El asunto ha desencadenado, en Bilbao, un conflicto áspero y ruidoso. Y para que nadie diga que me meto donde no me llaman, empecé a reflexionar el otro día no ya sobre lo que opinan o dejan de opinar los que no quieren tener una mezquita debajo de su casa, sino sobre lo que opinaría yo si vinieran a ponerme una debajo de la mía. Y como no tengo ningún derecho a prejuzgar la vida de otras personas, ni siquiera a juzgarla, en tanto no cometan infracciones, entiendo que no existen argumentos para prohibir una práctica pacífica y privada, por mucho que me disgusten las chilabas.

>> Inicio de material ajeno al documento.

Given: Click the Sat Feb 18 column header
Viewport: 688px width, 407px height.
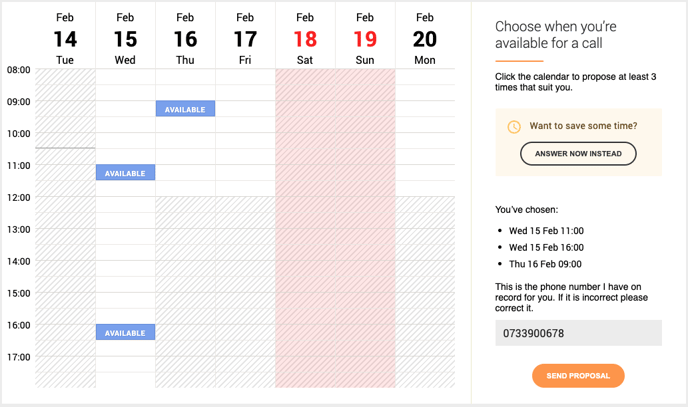Looking at the screenshot, I should (305, 39).
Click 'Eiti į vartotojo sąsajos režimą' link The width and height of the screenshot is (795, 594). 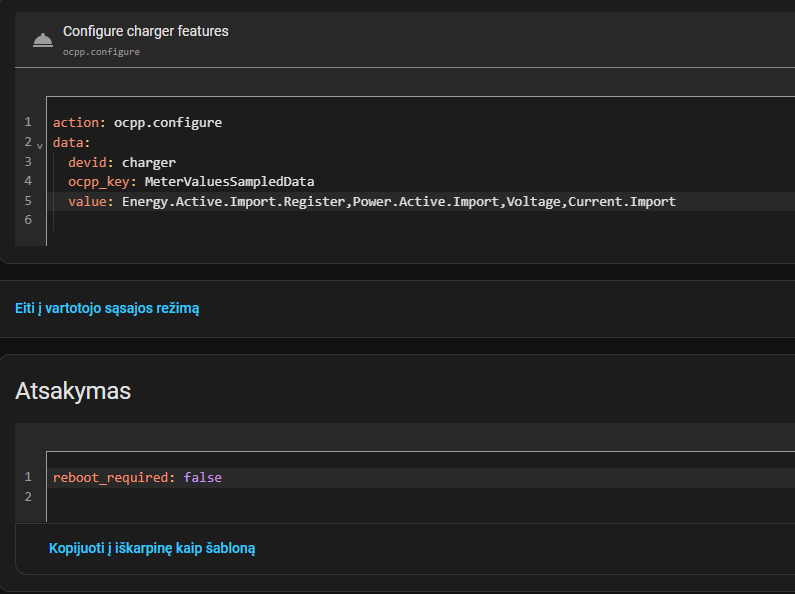(107, 308)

Lo que sí sé es cómo se vive a unos doscientos metros de un campo de fútbol, al pie de una popular zona de tabernas. Cada vez que hay partido aquello se pone irrespirable. No digamos si gana el equipo local. Entonces la gente bebe aún más alcohol del que bebe cuando pierde y, según se sabe, todo lo que se bebe se debe desaguar. Recuerdo el infausto día en que el equipo en cuestión jugó un partido precisamente la misma noche de Reyes. La coincidencia de ambos eventos compuso, en la zona en que vivo, la Tormenta Perfecta.
Eran de ver las largas hileras de muchachos orinando impetuosamente en la bajada de un garaje, o las chicas que configuraban hileras no menos largas entre los huecos de los coches, se bajaban el tanga, se subían la falda y dejaban unos largos, caudalosos, prácticamente oceánicos, surtidores de orín sobre el asfalto. No debió de pasar mucho tiempo cuando empezaron las vomitonas. Y en este campo hay que reconocer que las políticas de igualdad han liquidado los otrora repugnantes privilegios masculinos. Ahora las chicas vomitan en mi acera que da gusto, de modo que unos y otras infestan la vía pública con su orín oxidante, mientras que unas y otros regurgitan, doblado el espinazo, hasta la primera papilla: las meadas, las vomitonas, y seguramente también las menstruaciones, configuran un tósigo infernal que, bien es cierto, las madrugadoras brigadillas de Azkuna eliminan de las calles antes de que las primeras ancianas salgan a misa de nueve.
No estoy seguro de que una mezquita pueda hacer del mío un barrio degradado, pero apuesto el brazo izquierdo a que no puede ser peor que tener a doscientos metros de distancia un campo de fútbol. La gente rechaza la apertura de un nuevo centro de oración monoteísta, pero tendrían que ver cómo se vive cuando acuden a beber bajo tu casa una multitud de chavales agnósticos, ateos, y supongo que todavía algún cristiano, cuando el equipo de sus amores afronta el enésimo, trascendental, insignificante, decisivo y prescindible partido del siglo o de la semana. Cuando hay fútbol, en mi calle se celebra una auténtica naumaquia de vómito y de alcohol. Y en esos momentos recuerdo, con vaga melancolía, que los musulmanes son abstemios.
Artículo aparecido el 16 de julio en El País.